In an interview with CHUD.com, Apatow would later reveal that Get Him to the Greek was indeed a spin-off of Forgetting Sarah Marshall with Brand again playing a no-longer-sober Aldous Snow while in a different interview Nicholas Stoller said that Jonah Hill will play a different character named Aaron Green, a young music executive.

Filming

While Brand was backstage at the Paramount studio lot preparing to present the 2008 MTV Video Music Awards, he approached Christina Aguilera, Pink, and Katy Perry about filming cameos for Get Him to the Greek.

Rehearsals began on April 27, 2009 and filming began on May 12 of that year. The film was shot in New York City, Las Vegas, Los Angeles and London.  News footage featured in the film was filmed after a Russell Brand stand up performance of "Scandalous" at the O2 Arena in London, which most of the audience stayed for. While filming in Trafalgar Square, Brand was pushed into a fountain by a passerby.

Release
The film was released on June 4, 2010 in the United States.
It was released on DVD on September 28, 2010.

Reception

Box office
Get Him to the Greek grossed $61 million in the United States and Canada and $30.7 million overseas bringing its worldwide total to $91.7 million, against a production budget of $40 million.

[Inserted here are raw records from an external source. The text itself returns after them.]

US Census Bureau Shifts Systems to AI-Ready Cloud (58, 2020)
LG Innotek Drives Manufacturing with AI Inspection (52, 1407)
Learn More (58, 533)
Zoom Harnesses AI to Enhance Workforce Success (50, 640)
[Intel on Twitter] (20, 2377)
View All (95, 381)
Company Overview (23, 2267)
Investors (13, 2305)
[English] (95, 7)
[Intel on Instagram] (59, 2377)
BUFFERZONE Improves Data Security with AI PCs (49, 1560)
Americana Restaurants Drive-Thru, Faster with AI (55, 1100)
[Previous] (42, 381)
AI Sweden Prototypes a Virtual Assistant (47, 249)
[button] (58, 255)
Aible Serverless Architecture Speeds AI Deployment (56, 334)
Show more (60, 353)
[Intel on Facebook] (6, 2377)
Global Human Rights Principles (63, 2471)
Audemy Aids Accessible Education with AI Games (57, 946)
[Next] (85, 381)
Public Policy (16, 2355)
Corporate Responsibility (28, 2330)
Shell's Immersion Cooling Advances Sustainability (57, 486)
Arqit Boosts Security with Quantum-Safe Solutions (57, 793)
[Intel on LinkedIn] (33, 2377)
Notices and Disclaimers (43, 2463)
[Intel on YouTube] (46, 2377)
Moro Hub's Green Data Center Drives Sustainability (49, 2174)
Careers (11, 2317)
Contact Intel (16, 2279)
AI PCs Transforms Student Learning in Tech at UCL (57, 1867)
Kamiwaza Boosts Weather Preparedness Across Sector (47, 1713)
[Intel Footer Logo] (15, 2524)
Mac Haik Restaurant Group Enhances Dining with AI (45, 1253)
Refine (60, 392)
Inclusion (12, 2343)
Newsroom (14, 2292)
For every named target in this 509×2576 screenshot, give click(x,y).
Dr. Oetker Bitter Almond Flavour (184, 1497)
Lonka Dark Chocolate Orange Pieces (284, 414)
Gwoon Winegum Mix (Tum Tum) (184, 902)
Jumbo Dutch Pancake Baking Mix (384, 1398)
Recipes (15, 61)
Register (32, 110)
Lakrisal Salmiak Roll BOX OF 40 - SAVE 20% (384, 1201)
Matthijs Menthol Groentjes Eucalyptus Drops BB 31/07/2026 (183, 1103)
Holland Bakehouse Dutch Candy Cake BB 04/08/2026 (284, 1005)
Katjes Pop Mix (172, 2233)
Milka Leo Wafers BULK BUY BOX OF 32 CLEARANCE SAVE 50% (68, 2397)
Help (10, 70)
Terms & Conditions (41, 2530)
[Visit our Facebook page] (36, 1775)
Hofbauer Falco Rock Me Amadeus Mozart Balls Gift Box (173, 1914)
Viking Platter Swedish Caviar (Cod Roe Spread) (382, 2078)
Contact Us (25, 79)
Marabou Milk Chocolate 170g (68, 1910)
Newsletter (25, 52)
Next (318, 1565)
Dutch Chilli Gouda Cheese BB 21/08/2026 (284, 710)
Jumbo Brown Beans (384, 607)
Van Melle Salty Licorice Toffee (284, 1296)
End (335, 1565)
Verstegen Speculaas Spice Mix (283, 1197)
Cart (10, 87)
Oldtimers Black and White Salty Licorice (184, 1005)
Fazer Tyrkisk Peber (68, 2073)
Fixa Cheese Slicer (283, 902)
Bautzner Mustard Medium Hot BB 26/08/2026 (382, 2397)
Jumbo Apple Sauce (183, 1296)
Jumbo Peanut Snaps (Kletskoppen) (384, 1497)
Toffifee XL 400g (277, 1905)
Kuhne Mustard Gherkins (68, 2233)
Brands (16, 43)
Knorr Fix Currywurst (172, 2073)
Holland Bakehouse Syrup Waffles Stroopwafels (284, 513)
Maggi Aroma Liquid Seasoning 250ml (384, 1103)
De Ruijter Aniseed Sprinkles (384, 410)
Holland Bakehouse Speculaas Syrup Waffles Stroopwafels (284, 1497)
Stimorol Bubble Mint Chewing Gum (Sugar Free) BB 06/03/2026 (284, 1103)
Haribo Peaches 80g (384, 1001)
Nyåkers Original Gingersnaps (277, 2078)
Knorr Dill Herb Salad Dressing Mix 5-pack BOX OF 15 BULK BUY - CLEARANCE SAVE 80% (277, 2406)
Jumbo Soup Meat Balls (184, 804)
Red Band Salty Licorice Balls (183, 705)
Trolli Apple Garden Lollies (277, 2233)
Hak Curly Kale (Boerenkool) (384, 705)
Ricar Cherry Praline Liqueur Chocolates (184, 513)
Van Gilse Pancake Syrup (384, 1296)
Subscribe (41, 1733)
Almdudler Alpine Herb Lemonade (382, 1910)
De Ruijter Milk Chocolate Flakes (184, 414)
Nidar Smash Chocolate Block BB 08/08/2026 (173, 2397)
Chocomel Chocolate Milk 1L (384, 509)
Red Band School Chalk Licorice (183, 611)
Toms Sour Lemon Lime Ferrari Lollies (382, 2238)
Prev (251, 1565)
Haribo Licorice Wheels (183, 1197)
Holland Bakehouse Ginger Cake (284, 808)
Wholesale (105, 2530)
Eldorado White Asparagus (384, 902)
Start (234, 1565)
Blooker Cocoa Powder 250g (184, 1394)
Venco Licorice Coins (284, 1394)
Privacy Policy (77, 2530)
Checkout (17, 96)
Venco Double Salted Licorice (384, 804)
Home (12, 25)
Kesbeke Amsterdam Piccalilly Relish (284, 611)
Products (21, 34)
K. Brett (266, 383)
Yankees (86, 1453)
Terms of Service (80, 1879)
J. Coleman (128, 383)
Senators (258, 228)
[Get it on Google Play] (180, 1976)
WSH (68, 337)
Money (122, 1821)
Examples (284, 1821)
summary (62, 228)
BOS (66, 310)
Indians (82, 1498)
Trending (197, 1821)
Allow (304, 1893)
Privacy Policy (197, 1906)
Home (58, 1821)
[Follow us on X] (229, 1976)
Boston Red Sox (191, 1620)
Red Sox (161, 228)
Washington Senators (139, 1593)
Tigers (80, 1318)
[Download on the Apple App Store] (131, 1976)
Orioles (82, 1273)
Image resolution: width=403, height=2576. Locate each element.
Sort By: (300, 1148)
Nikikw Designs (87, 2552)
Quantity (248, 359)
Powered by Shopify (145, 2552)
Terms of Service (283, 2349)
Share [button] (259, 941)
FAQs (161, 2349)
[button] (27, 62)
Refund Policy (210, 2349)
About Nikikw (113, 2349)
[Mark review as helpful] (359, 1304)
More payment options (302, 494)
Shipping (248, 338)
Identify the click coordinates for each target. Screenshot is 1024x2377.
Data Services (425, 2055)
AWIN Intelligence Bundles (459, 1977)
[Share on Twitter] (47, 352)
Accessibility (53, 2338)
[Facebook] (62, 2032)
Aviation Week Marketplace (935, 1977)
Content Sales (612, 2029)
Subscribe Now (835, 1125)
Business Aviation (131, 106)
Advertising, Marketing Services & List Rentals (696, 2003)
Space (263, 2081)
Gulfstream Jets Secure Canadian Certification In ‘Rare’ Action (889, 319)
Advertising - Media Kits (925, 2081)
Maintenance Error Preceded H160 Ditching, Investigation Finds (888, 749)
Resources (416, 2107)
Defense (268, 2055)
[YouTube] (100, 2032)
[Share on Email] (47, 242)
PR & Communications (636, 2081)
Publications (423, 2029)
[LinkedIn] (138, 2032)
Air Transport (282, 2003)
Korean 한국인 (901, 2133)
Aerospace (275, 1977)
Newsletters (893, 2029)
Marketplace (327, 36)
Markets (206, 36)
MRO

Get Him to the Greek was released alongside Killers and Marmaduke, and in its opening weekend debuted second at the box office behind Shrek Forever After with $17.6 million. The film fell to fourth the following week with a weekend gross of $10.1 million.

In the UK, Get Him to the Greek opened at No. 1 grossing £1.6 million in its first week before dropping to No. 2 the following week with takings of £1 million.

Critical response

On Rotten Tomatoes, Get Him to the Greek has an approval rating of 73% based on 203 reviews, with an average rating of 6.30/10. The site's critical consensus reads, "Thanks to a suitably raunchy script and a pair of winning performances from Jonah Hill and Russell Brand, Get Him to the Greek is one of the year's funniest comedies." On Metacritic, the film has a weighted average score of 65 out of 100, based on 39 critics, indicating "generally favorable reviews". Audiences polled by CinemaScore gave the film an average grade of "B" on an A+ to F scale.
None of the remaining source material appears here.